Five great reads (4/24/2025)
Five sharp takes: GTM hustle, AI-era quality, platform power, metric myths, and OKRs that actually guide work.
Engineering Success in a Technical Startup (Gil Dibner)
Why deeply technical founders stall at $10 M ARR: most are “sleepwalkers” who underestimate GTM. Dibner maps the journey from sleepwalker → humble learner → all-rounder and says the unlock is a top-1 % sales-DNA transfusion. Treat GTM as just another engineering problem—then iterate, hire, and measure until it hums. (link)
The AI Quality Coup (Julie Zhuo)
AI is now table-stakes; when anyone can spin up a “Ghibli-fied” selfie, quality shifts to what’s still rare—story, craft, proprietary feedback loops, and first-mover use cases. Zhuo argues that teams who treat AI like oxygen—but chase freshness, not imitation—will keep the edge. A reminder that in 2025, differentiation starts after the model. (link)
Demystifying Platform Product Management (Ibrahim Bashir & Waqas Sheikh)
Platform PMs rarely get the spotlight, yet every technical product runs on the plumbing they design. Bashir and Sheikh unpack the role—capabilities, experience, extensibility, economics—and explain why platform PMs must balance portfolio trade-offs, speak both code and commerce, and mediate org-wide priorities. In an AI-everywhere world, their behind-the-scenes craft is as critical as any outward-facing roadmap. (link)

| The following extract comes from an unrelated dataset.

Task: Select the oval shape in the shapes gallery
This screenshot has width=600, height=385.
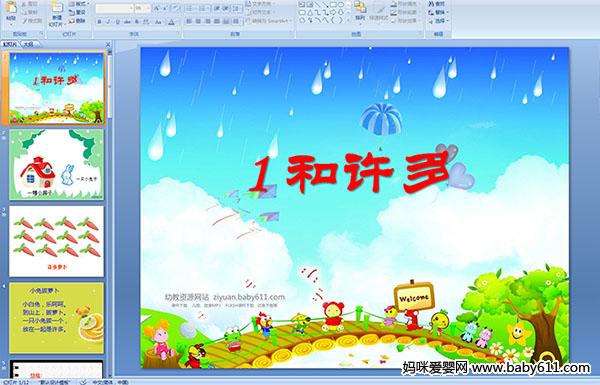Action: click(x=341, y=4)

Your Product Team Doesn’t Need a “North Star Metric” (Ravi Mehta)
I’ve been on a strategy kick lately, so Mehta’s take felt like validation: reducing strategy to one KPI is a trap. He proposes a North Star Strategy—a succinct narrative of the outcome you’re chasing, backed by a few context-specific metrics. From Apple’s iPhone leap to Tinder’s “good-match” dilemma, he shows vision > vanity numbers. (link)
Make OKRs Drive Decisions, Not Spreadsheets (Tim Herbig)

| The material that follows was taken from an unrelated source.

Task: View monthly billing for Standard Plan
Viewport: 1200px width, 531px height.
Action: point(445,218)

If your team breathes a sigh of relief after quarterly OKR theater, you’ve got “Alibi Progress.” Herbig reframes OKRs as a product: a decision tool that links daily work to strategy in real time. That means teams author their own OKRs, favor leading metrics that surface risk fast, and check progress continually, not just at kickoff and post-mortem. When OKRs stop guiding prioritization, they’re noise. (link)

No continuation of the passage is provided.